The experiments were carried out with a group of 30 volunteers within an age bracket of 19-48 years. They performed a protocol of activities composed of six basic activities: three static postures (standing, sitting, lying) and three dynamic activities (walking, walking downstairs and walking upstairs). The experiment also included postural transitions that occurred between the static postures. These are: stand-to-sit, sit-to-stand, sit-to-lie, lie-to-sit, stand-to-lie, and lie-to-stand. All the participants were wearing a smartphone (Samsung Galaxy S II) on the waist during the experiment execution. We captured 3-axial linear acceleration and 3-axial angular velocity at a constant rate of 50Hz using the embedded accelerometer and gyroscope of the device. The experiments were video-recorded to label the data manually. The obtained dataset was randomly partitioned into two sets, where 70% of the volunteers was [sic] selected for generating the training data and 30% the test data.
The research team also explained how the data from the inertial sensors were processed into a file containing 561 features (or more accurately, measurements) for each experiment.
The sensor signals (accelerometer and gyroscope) were pre-processed by applying noise filters and then sampled in fixed-width sliding windows of 2.56 sec and 50% overlap (128 readings/window). The sensor acceleration signal, which has gravitational and body motion components, was separated using a Butterworth low-pass filter into body acceleration and gravity. The gravitational force is assumed to have only low frequency components, therefore a filter with 0.3 Hz cutoff frequency was used. From each window, a vector of 561 features was obtained by calculating variables from the time and frequency domain.
Reference: HAR@SMARTLAB website, retrieved from on August 12, 2015.
All thirty participants were tracked on three static postures and three dynamic activities. Each person was recorded multiple different times for each of the six activities. There was considerable variability in the number of times each person participated experiments for the various categories of experiments, as illustrated by the following table of minimum / maximum observations per person across experiments for each of the activities.
| Activity | Minimum Observations | Maximum Observations |
|---|---|---|
| Laying | 48 | 90 |
| Sitting | 44 | 85 |
| Standing | 44 | 89 |
| Walking | 46 | 95 |
| Walking downstairs | 36 | 62 |
| Walking upstairs | 40 | 65 |
The activity of walking downstairs had the lowest experiment frequency in the data set. That is, the person who was least frequently observed walking downstairs was recorded 36 times as walking downstairs. The most frequently observed activity was walking, and the person who was most frequently observed in this activity was recorded 95 times as walking.

* **Material supplied**
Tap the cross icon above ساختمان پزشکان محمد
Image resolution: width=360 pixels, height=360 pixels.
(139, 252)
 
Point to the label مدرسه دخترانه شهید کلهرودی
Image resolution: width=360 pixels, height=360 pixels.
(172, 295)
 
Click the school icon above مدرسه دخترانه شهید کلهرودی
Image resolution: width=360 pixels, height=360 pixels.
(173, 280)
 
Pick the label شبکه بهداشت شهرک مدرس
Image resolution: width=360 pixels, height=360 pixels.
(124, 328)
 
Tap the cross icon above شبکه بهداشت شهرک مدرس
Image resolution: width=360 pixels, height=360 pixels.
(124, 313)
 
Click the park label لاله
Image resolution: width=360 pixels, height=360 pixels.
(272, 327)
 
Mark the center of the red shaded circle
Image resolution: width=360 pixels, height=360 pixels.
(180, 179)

==

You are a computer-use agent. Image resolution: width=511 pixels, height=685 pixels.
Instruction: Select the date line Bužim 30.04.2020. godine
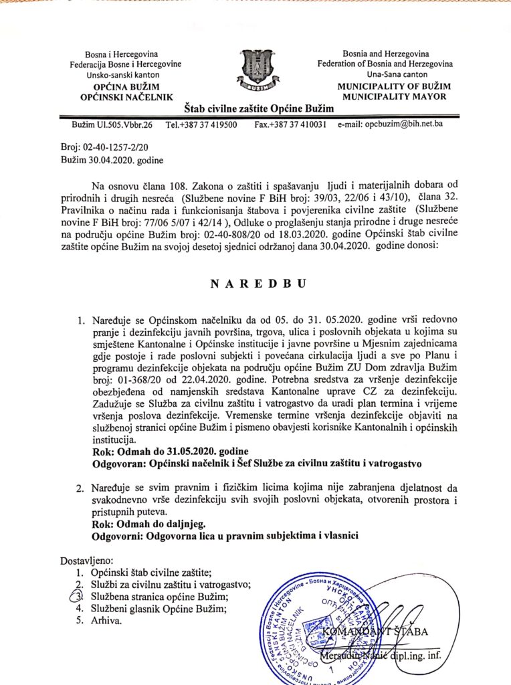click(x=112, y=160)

--

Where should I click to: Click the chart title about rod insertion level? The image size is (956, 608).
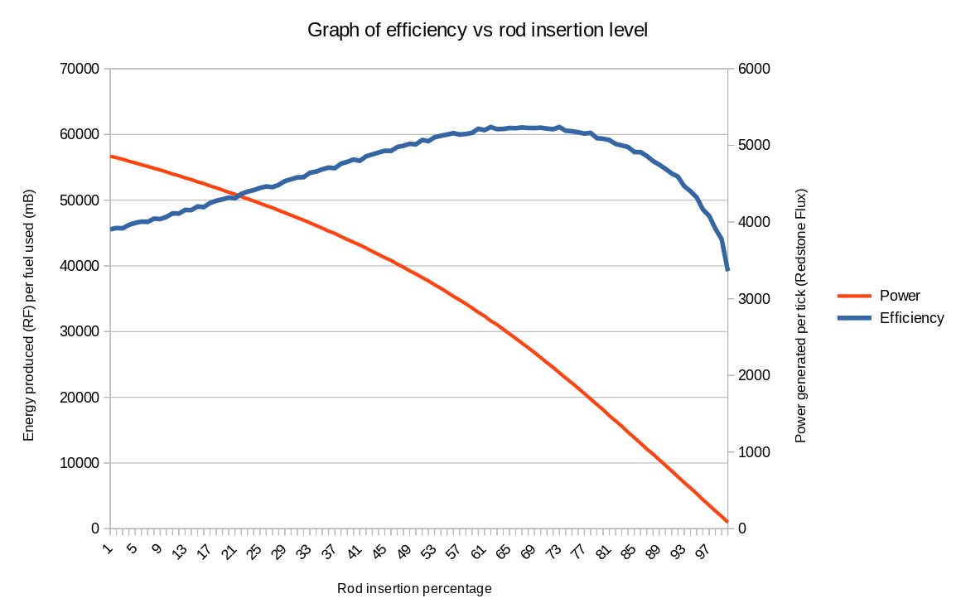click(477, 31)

* **Work to complete**
a) Transcribe part of the activity recognition text, beginning at the words "Reference: HAR@SMARTLAB website, retrieved" and stopping after "of the activities.".
b) Put this sentence from the activity recognition text into Spanish: "The experiments were video-recorded to label the data manually."
The rows come from a different source than the activity recognition text.

* **Problem solutions**
a)
Reference: HAR@SMARTLAB website, retrieved from on August 12, 2015.
All thirty participants were tracked on three static postures and three dynamic activities. Each person was recorded multiple different times for each of the six activities. There was considerable variability in the number of times each person participated experiments for the various categories of experiments, as illustrated by the following table of minimum / maximum observations per person across experiments for each of the activities.

b) Los experimentos se grabaron en video para etiquetar los datos manualmente.